STORED DATA =
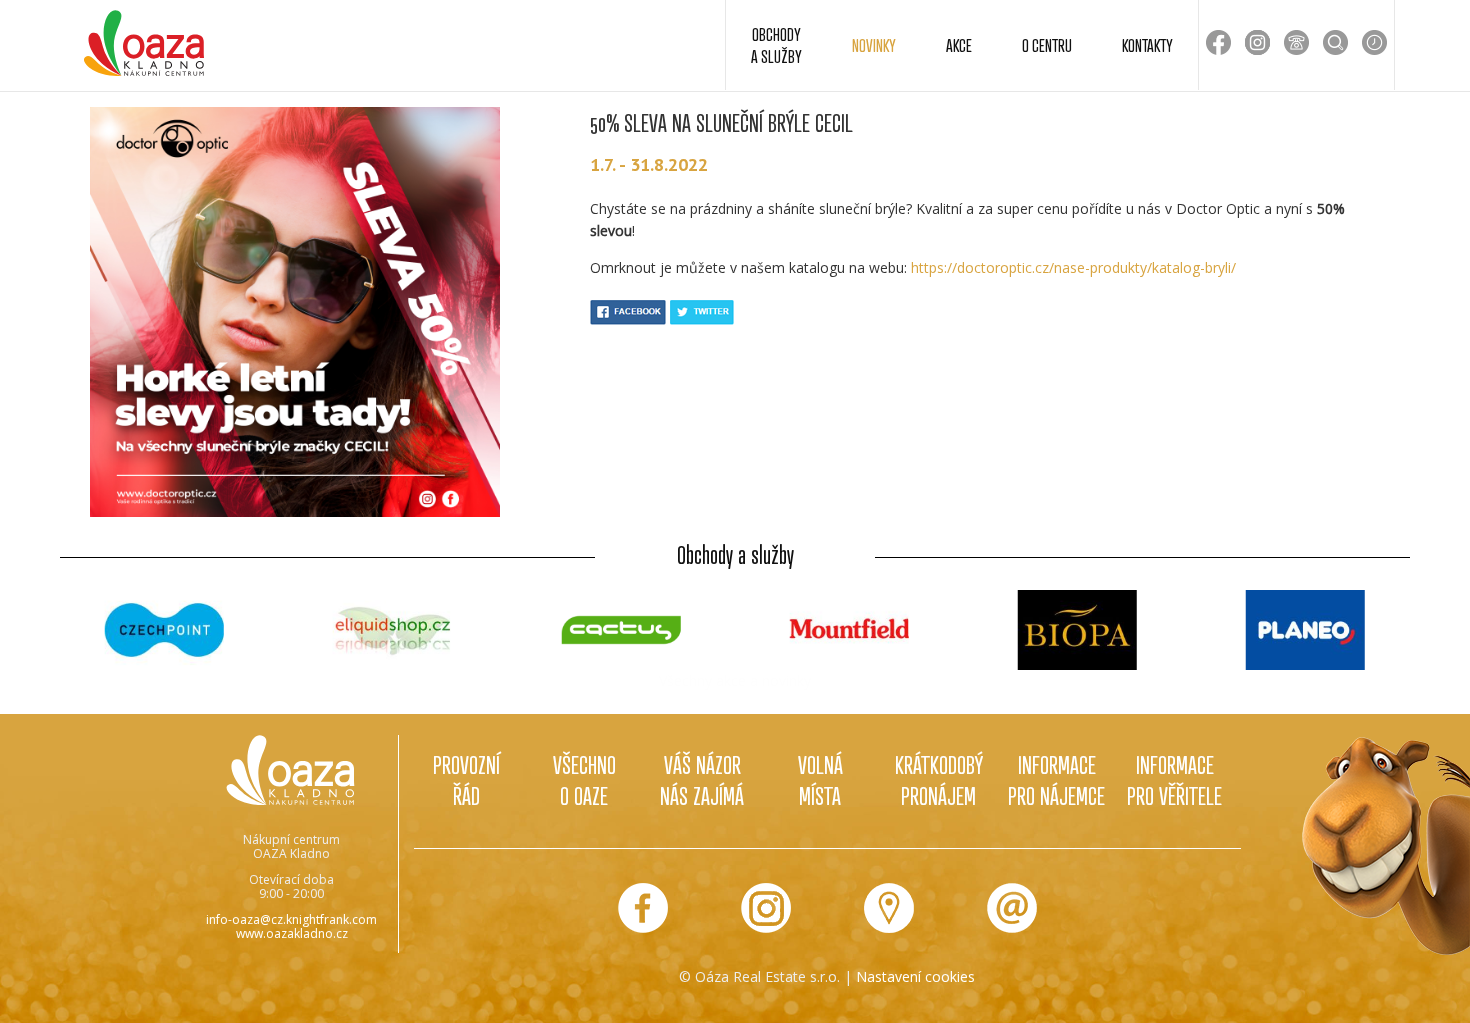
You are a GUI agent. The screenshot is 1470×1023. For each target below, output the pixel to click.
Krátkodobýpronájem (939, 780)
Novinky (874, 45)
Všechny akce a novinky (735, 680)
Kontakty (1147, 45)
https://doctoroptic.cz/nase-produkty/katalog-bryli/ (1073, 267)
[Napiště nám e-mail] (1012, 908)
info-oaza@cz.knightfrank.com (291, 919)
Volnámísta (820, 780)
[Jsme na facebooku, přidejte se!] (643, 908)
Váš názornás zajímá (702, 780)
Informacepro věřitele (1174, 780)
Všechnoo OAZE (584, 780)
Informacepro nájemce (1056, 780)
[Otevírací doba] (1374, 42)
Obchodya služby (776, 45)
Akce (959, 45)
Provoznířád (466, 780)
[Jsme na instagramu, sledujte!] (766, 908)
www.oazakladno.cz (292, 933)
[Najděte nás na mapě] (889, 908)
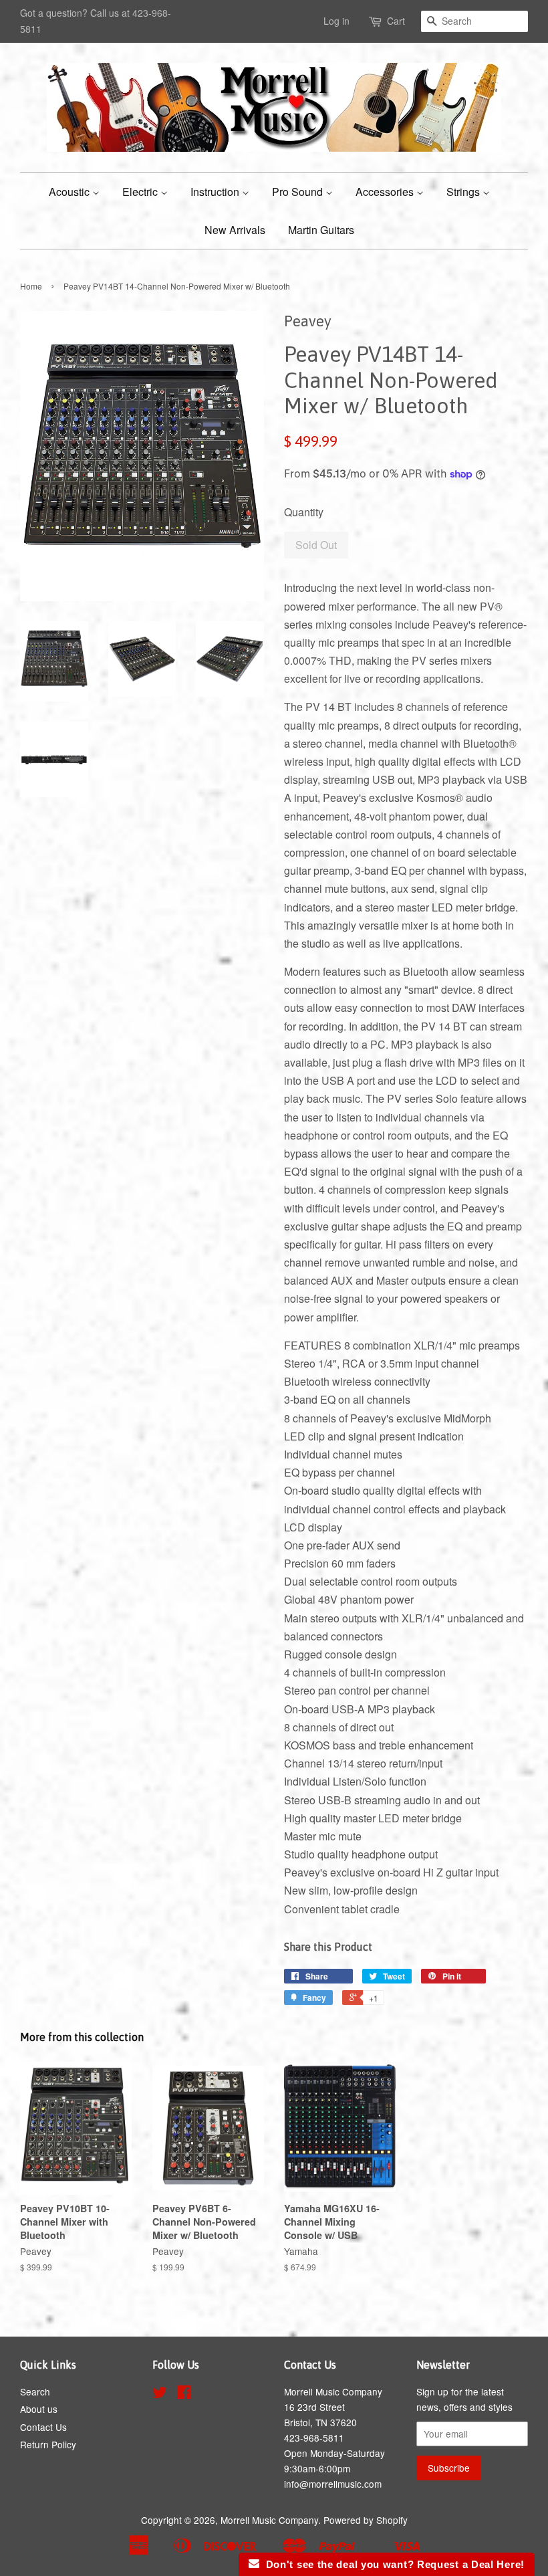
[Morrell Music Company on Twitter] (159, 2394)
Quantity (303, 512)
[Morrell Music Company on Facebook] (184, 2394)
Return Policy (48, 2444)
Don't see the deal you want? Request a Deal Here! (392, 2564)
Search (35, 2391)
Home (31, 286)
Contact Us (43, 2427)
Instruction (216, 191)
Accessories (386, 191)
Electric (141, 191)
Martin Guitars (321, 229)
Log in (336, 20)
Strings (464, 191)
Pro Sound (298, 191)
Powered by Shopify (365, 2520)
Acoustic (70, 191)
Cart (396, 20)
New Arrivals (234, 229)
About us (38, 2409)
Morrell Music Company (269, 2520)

WORK REQUIRED = Throughout the material above, report each line holding the word "Morrell".

EXERCISE SOLUTION =
[Morrell Music Company on Twitter] (159, 2394)
[Morrell Music Company on Facebook] (184, 2394)
Morrell Music Company (269, 2520)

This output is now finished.